The denormalization of indoor smoking
Javier Saimovici, MD, is member of the Global Bridges Steering Committee for Latin America. A clinician and university professor, he is also member of the “Programa de Control del Tabaco”and works at Hospital Italiano in Buenos Aires.
You have been very active and passionate about tobacco control/tobacco dependence treatment. What led to your involvement?
I got involved especially due to the great impact that we, as healthcare providers, can make in people’s lives and in society when we help reduce the consumption of tobacco. There are many diseases that doctors cannot prevent or cure, but tobacco dependence gives many opportunities to act effectively in prevention and treatment. I also got deeply touched when I started to know the many strategies that tobacco industries use to prevent the reduction of tobacco consumption in the world.
What are some of the things you have been able to accomplish, specifically in the tobacco control arena?

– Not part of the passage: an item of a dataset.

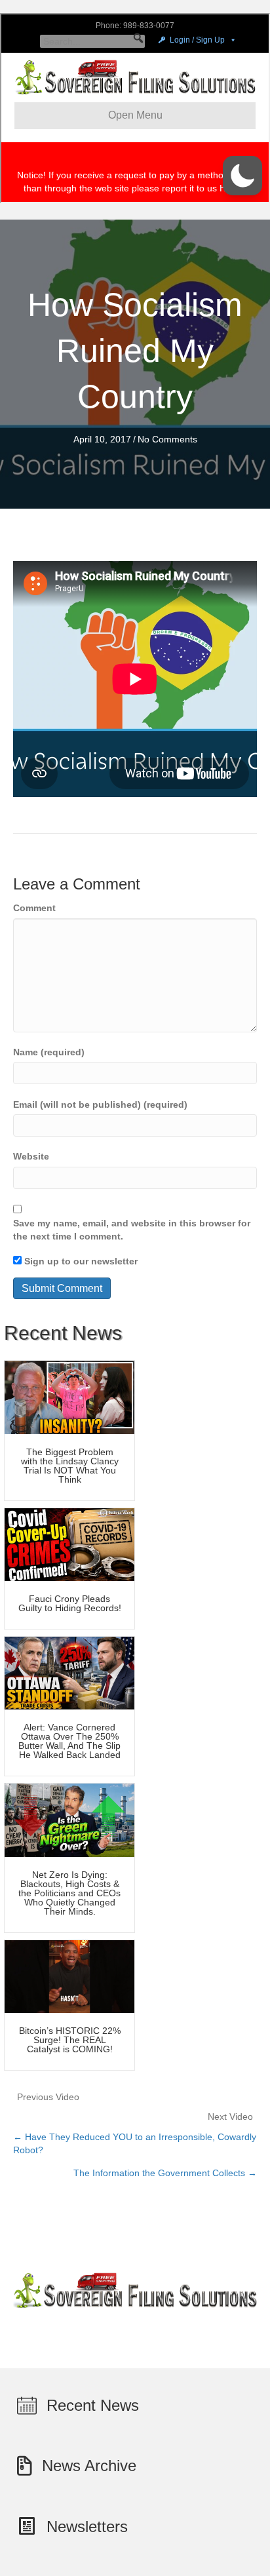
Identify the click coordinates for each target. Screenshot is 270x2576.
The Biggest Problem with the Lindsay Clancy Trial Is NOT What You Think (70, 1466)
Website (31, 1156)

In 2000, along with other healthcare professionals, we formed a committed tobacco control team at the Hospital Italiano in Buenos Aires, Argentina. As a team, we managed to be one of the first smoke-free hospitals in Argentina; we created a smoking cessation program for individuals and groups that has treated thousands of patients; and we participate in almost all local and international conferences on tobacco control. Since we have been offering tobacco control training courses for healthcare professionals for many years, we have participated in all major activities of tobacco control in our country and we also generously share our tobacco control expertise with scientific societies. I have participated in various medical research projects and publications related to tobacco control. For several years, I’ve been teaching classes for medical students about tobacco control and postgraduate classes on smoking cessation treatments for physicians. I have recently published, together with my colleagues, a book on smoking cessation treatments. I’m part of Global Bridges, whose mission is to train healthcare professionals on smoking cessation treatments around the world and to help those who suffer from tobacco addiction to get access to smoking cessation treatments.

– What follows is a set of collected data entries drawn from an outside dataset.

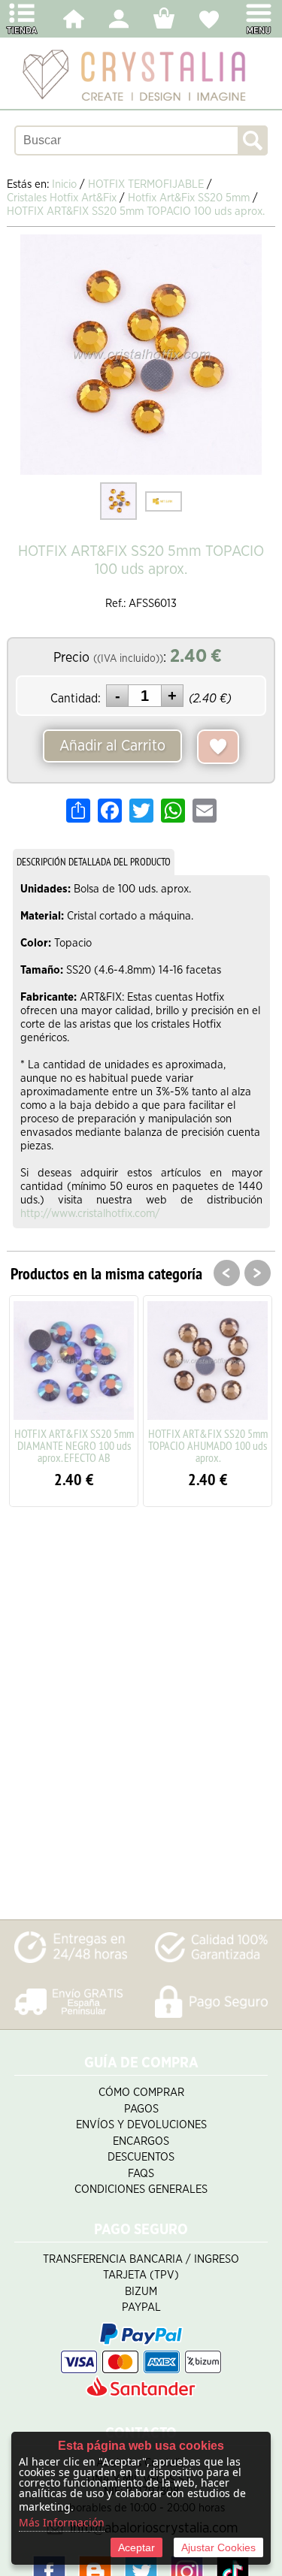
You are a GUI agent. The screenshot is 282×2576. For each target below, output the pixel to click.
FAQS (141, 2173)
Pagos (141, 2109)
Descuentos (141, 2157)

Describe some of the biggest challenges you face in your work?
One of the biggest challenges I face at work is the natural resistance of smokers to quit, so it is necessary to continuously train and update our skills to motivate smokers to quit. Another challenge is the lack of accessibility for many people to smoking cessation treatments because many healthcare systems in our region do not provide coverage for such treatments. I think they have their priorities in a mistaken order.
Please tell us about some of the things you are working on now.
Besides teaching at the medical school and in post-graduate courses and assisting patients in smoking cessation clinics, I’m currently conducting research on the impact of training healthcare professionals in smoking cessation.
What else would you like to accomplish in your work with tobacco control?
I would like to continue making my small contribution to society in order to decrease the number of people who smoke down to five percent or less of the population, and thus reduce the enormous amount of death and suffering provoked by tobacco consumption over the upcoming years.
Is there anything I have not asked about that you would like to add – something that you want people to know?
I would like to remind everyone that environmental tobacco smoke is harmful to all people, whether or not they are a smoker. We should continue down the existing path of denormalization in order to make indoor smoking completely socially unacceptable. This will benefit all people, whether they smoke or not.